§ **What you should do**
Your answer is one number: the count of lines below that hold the word "agent".

§ **Items from a data source**
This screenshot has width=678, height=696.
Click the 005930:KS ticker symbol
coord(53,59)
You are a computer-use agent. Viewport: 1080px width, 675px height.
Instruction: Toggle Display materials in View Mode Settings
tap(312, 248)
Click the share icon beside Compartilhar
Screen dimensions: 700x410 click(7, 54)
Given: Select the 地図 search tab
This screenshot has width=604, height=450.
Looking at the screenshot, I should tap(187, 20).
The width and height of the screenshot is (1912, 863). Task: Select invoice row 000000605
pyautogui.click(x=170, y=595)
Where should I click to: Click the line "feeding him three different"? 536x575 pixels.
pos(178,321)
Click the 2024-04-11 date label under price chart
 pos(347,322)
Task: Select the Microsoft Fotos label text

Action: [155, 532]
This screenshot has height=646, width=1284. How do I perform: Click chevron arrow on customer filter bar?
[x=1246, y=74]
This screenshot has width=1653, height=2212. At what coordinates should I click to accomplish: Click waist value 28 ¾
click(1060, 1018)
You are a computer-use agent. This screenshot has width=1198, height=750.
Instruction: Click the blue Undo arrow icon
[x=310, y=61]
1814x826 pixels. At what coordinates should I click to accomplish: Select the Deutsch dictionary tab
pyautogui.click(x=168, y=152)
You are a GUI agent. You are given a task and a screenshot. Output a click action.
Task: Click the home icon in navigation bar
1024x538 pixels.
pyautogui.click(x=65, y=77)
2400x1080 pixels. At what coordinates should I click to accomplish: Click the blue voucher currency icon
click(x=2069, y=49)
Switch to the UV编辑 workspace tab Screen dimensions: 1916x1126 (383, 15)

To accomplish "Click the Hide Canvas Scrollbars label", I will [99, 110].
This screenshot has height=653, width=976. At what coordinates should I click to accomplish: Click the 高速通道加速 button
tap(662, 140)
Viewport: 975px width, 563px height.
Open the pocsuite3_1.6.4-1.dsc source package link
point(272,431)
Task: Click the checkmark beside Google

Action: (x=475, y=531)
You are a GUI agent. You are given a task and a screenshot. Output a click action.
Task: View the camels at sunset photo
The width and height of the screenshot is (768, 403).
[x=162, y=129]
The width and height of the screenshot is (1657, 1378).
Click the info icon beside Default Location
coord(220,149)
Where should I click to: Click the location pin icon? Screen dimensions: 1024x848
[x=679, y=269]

§ **Answer space**
4